Amazon executives defend Ring over security, privacy concerns
- Ina Fried, author of Axios Login

Photo Illustration: Sarah Grillo/Axios. Photos: Andrej Sokolow/picture alliance via Getty Images, Chip Somodevilla/Getty Images, and Amazon
The executives in charge of Amazon's Ring doorbells insist their products are making the world better and safer, largely dismissing concerns they are helping lay the foundation for a police surveillance state.
Why it matters: Civil rights groups and others have criticized the company for both its security practices and its close ties with law enforcement.

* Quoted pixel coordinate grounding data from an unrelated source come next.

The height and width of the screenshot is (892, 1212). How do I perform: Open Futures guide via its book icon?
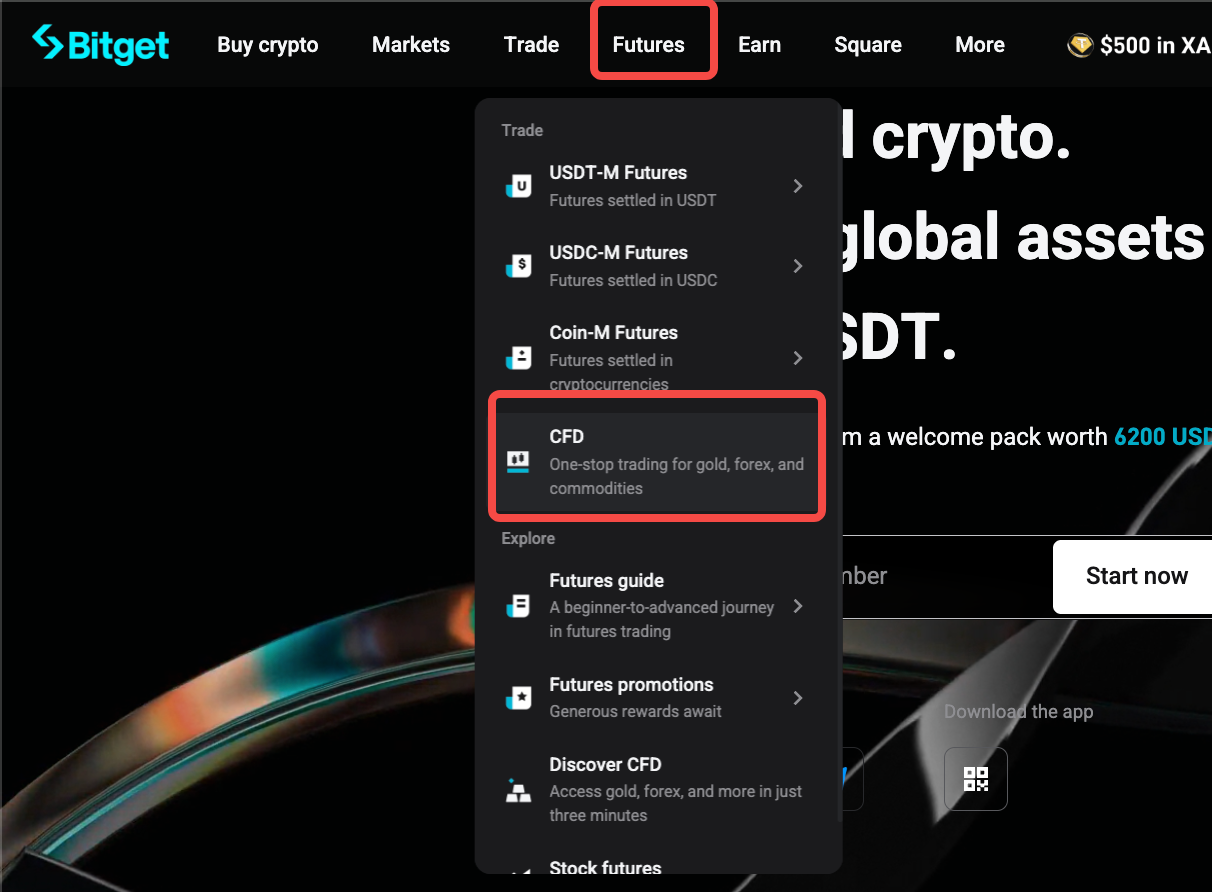coord(518,605)
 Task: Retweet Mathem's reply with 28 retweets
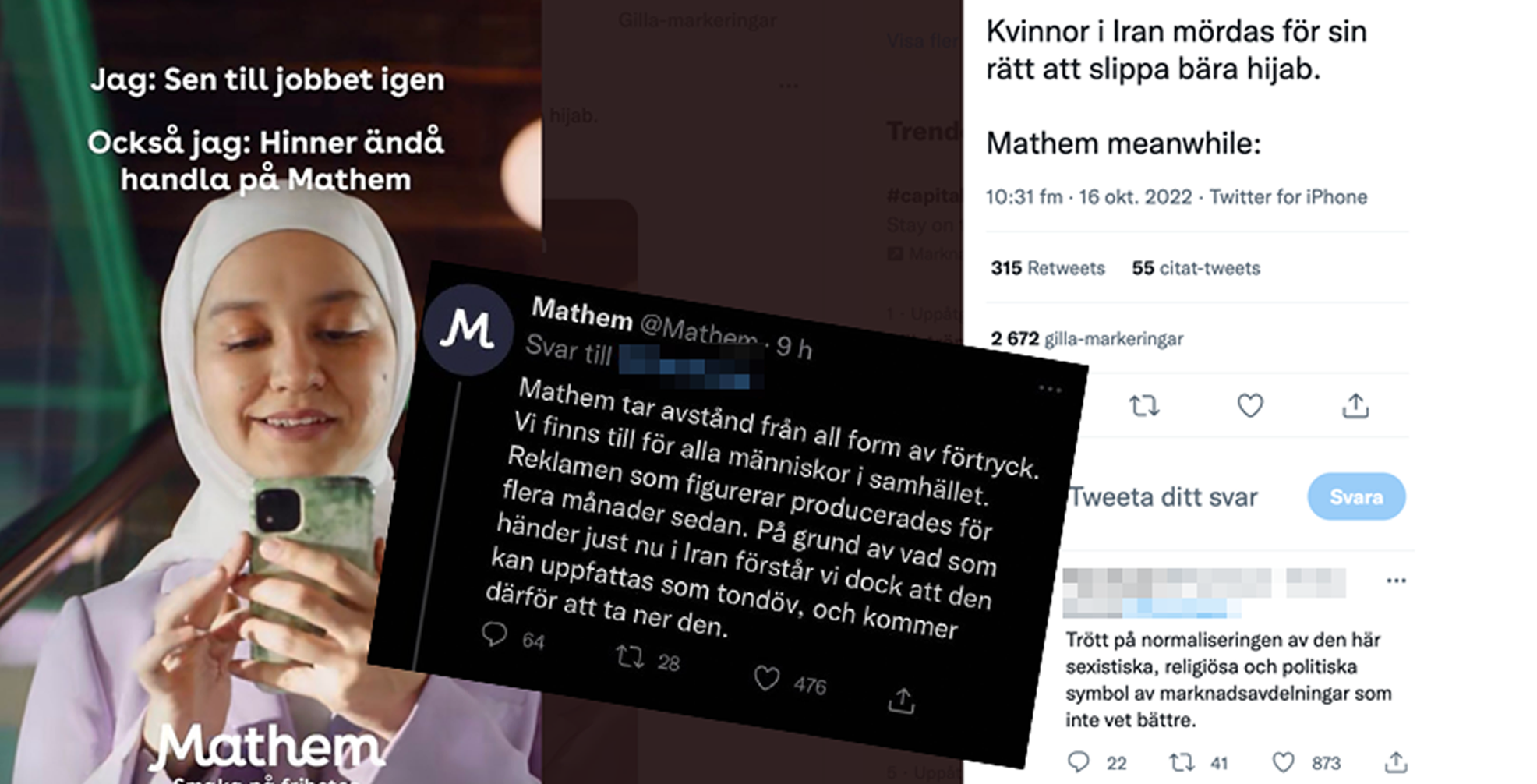coord(630,656)
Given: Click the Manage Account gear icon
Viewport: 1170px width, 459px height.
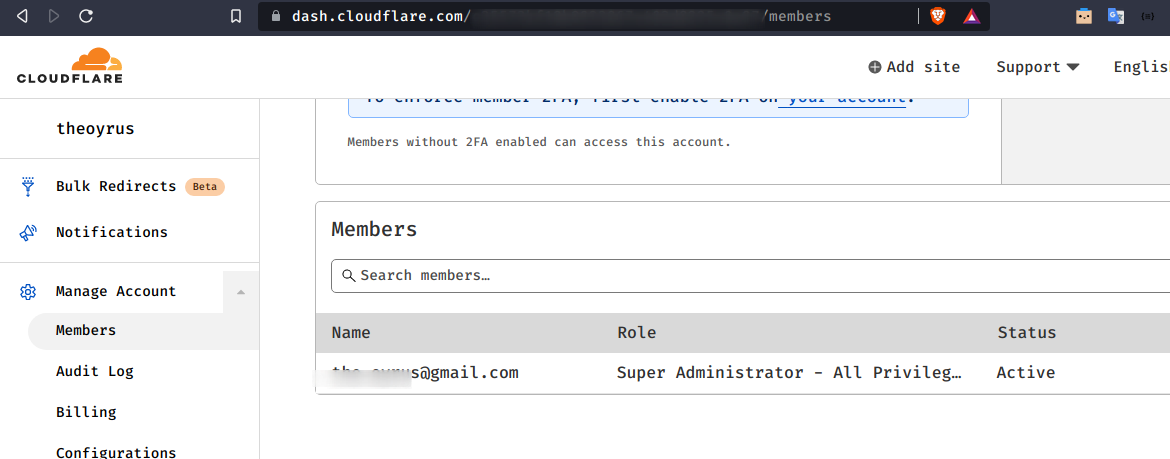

Background: Ring, which makes internet-connected doorbells and other connected "smart home" devices, has been criticized for both the security of its products and its Neighbors app, which allows first responders to request footage from camera owners.
What they're saying: "I don't think any of the concerns I saw were reasonable," Ring CEO Jamie Siminoff told Axios in an interview at CES. "What we are doing is a good, beneficial thing."
- Siminoff said the company has helped reunite kidnapped children with their families, recover lost pets and get guns off the street.
- Amazon senior vice president Dave Limp also pointed to improvements the company has made to its software, including the ability for customers to decline all requests for footage from law enforcement, and a move last year that allows customers to choose which portions of their camera's view they want access to.
Yes, but: All that puts the onus on customers and law enforcement to use the technology appropriately.
Critics rejected the notion that Ring's products are making the world safer.
- "Ring's business model is fundamentally incompatible with democracy and basic human rights." Fight for the Future's Evan Greer told Axios. "A world full of cheap, insecure, privately owned surveillance devices is not a safer world for the majority of people on this planet."
Between the lines: While customers have control of what is or isn't recorded and shared, they aren't the ones in the footage.
- "Ring giving their users more privacy features doesn't help the person who lives across from a Ring owner whose camera is looking in their window, or the children in the playground across the street from a Ring doorbell," Greer said.
The bottom line: These controversies don't appear to be having an impact on Ring sales.
- "Ring had a great holiday," Limp said, adding it was a record for not only Ring's smart doorbells, but also its companion lighting products.